Desde que inició la pandemia de coronavirus, organizaciones sociales han documentado diversas violaciones a derechos humanos de migrantes y refugiados.

A través del informe sobre los efectos de la pandemia de Covid-19 en las personas migrantes y refugiadas, organizaciones como Fundación para la Justicia, Sin Fronteras IAP, y la Comisión Mexicana de Defensa y Promoción de los Derechos Humanos advirtieron que se identificó que las estaciones migratorias no cuentan con servicio médico las 24 horas; faltan chequeos de temperatura frecuentes; hay hacinamiento; aunando a que el suministro de jabón es muy limitado y se registra la falta de agua, cubrebocas y otros insumos.

Las ONG encontraron también que las mujeres migrantes tuvieron barreras en el acceso a anticonceptivos de emergencia, interrupción del embarazo y cuidados maternos y, que durante el periodo de contingencia, no ha cesado la detención de migrantes.

Se recordó que la carencia en la prevención del contagio de Covid-19 y de habitabilidad al interior de los centros migratorios detonó múltiples protestas, motines e incendios que pusieron en riesgo la vida y salud de las personas privadas de la libertad.

Estos hechos, se lee en el documento, ocasionaron la muerte de Rolando Barrientos en la estación migratoria de Tenosique, Tabasco, en marzo pasado.

El informe consideró que el gobierno federal ha desarrollado políticas para evitar el contagio del virus, mismas que no se aplican a refugiados y migrantes.

En el documento se añadió que por dicha situación se interpusieron ocho juicios de amparos en seis ciudades: Tenosique, Tabasco; Tapachula, Chiapas; Acayucan, Veracruz; Monterrey, Nuevo León; CDMX; y Tijuana, Baja California.
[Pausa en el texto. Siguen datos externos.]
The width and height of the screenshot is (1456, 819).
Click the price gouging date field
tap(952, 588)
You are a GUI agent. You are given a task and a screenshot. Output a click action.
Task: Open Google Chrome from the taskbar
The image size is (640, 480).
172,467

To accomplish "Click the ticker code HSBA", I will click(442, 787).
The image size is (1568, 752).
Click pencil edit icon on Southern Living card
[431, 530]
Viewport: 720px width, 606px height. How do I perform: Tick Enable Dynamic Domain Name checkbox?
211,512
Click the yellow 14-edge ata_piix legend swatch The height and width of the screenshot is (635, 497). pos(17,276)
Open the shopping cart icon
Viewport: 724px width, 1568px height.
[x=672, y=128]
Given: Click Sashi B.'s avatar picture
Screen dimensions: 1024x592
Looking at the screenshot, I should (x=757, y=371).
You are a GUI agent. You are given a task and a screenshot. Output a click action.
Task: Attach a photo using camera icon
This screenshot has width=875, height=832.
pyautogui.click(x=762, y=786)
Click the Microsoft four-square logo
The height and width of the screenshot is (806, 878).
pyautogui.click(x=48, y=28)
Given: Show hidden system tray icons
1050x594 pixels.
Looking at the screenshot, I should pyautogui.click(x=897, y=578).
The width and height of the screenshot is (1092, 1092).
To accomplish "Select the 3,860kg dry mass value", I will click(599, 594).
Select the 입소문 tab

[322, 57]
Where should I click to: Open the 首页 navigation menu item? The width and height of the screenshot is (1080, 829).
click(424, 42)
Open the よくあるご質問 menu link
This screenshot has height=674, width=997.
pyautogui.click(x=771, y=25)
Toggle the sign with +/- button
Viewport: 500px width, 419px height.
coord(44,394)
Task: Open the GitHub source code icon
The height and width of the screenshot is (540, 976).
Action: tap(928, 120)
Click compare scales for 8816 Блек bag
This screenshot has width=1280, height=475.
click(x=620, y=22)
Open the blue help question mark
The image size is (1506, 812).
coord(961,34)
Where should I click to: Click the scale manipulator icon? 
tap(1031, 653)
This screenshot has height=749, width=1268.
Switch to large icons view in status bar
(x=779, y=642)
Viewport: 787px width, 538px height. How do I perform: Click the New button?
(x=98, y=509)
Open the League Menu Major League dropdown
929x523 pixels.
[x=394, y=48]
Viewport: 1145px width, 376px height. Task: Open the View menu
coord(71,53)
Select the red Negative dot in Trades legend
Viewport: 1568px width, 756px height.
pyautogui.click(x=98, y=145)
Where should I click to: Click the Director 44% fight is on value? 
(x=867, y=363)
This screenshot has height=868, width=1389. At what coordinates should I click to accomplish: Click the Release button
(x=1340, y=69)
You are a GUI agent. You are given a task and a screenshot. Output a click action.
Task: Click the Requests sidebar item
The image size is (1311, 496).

En la mayor parte de los casos, advirtió el informe, la actuación del poder Judicial no fue satisfactoria ya que “las autoridades demandadas siguen obstaculizando el acceso a la información a través de escuetos informes de cumplimiento de las medidas cautelares, negando los actos reclamados e incumpliendo las órdenes judiciales decretadas”, acusaron.